● **Data items**
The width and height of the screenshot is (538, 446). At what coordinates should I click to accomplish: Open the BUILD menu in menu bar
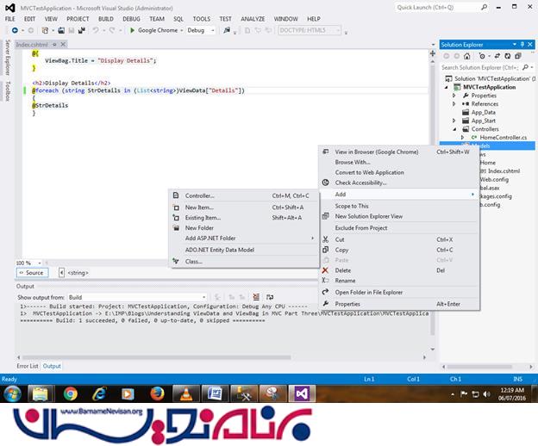105,18
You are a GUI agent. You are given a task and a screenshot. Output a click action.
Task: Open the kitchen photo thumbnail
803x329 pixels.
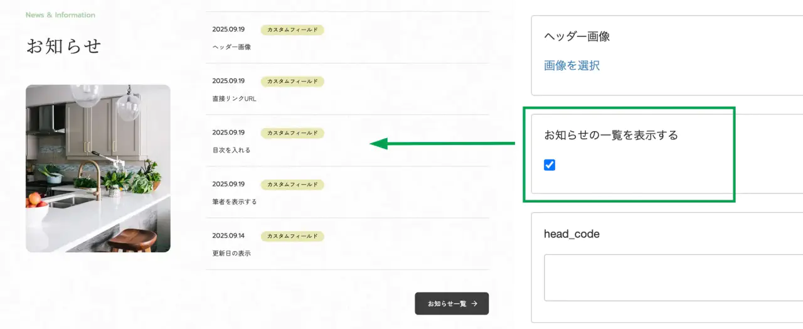(x=98, y=168)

● **Work request**
A faithful copy is needed: reproduce all of the data above, leaving the pictures out.

● **Written reply**
The width and height of the screenshot is (538, 446). At what coordinates should I click to accomplish: Open the BUILD menu in menu bar
105,18
You are a GUI agent. You are given a task and a screenshot. Output a click action.
Task: Open the kitchen photo thumbnail
803x329 pixels.
(x=98, y=168)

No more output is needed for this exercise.